Stroke Mimics: Pearls and Pitfalls
Accurate recognition and management of stroke are critical not only for patient safety but also for minimizing medical-legal risk. Strokes are among the most time-sensitive medical emergencies, and delays in diagnosis can lead to irreversible neurological damage and expose providers to liability. Conversely, mistakenly treating a patient who is experiencing a stroke mimic as though they are having a true ischemic stroke—particularly by administering thrombolytics like IV tPA—can lead to serious complications, including hemorrhage, misdiagnosis, and harm from delayed identification of the actual condition. These situations are also a significant source of malpractice claims, especially when clinical documentation fails to demonstrate thorough reasoning or appropriate caution.
Stroke mimics are non-vascular conditions that present with stroke-like symptoms but are not caused by cerebral infarction. Common mimics include seizures, migraines, metabolic derangements, infections, and psychiatric or functional disorders. They account for roughly 25% to 35% of all acute stroke evaluations. In contrast, stroke chameleons are true strokes that present atypically, such as with confusion, agitation, or movement disorders, and may be missed altogether. Both pose unique challenges: mimics increase the risk of overtreatment, while chameleons heighten the risk of missed diagnoses.
Case Review
A cautionary example involves a patient who presented with sudden right-sided weakness and aphasia. Lacking definitive stroke risk factors and with no clear vascular territory match on exam, she nonetheless received IV tPA based on the acuity of presentation and concern for large vessel occlusion. Shortly after treatment, the patient developed a symptomatic intracranial hemorrhage. Subsequent imaging and neurologic evaluation revealed the true diagnosis: a complex migraine with prolonged aura—a known stroke mimic. This unfortunate outcome underscores the importance of integrating clinical history, physical exam consistency, and diagnostic imaging before administering high-risk interventions. Administering thrombolytics to patients with mimics may be justifiable in some cases but carries the risk of real harm when not adequately supported by clinical evidence.

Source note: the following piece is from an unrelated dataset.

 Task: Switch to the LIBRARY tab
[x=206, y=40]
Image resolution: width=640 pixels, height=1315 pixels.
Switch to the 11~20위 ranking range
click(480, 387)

Stroke chameleons, on the other hand, are actual strokes with misleading presentations, such as transient confusion, bilateral sensory symptoms, or movement disorders. These cases often evade early recognition because their symptoms don’t match typical stroke patterns. For instance, a thalamic or limbic infarct may present with memory disturbance or agitation, mimicking psychiatric illness. Recognizing these subtleties depends on identifying patterns such as sudden onset, negative symptoms (loss of function rather than added sensations), and the presence of stroke risk factors like atrial fibrillation or hypertension.
Clinicians must rely on a combination of diagnostic tools—including glucose testing, non-contrast CT, CT angiography, and, when available, diffusion-weighted MRI—to guide decision-making. While the urgency of stroke treatment often justifies erring on the side of caution, indiscriminate use of thrombolytics without adequate supporting evidence can lead to preventable harm. A well-documented clinical rationale, attention to red flags for mimics, and early involvement of neurology can help reduce both patient risk and legal exposure. In the face of uncertainty, shared decision-making and meticulous assessment are critical safeguards in the high-stakes landscape of stroke care.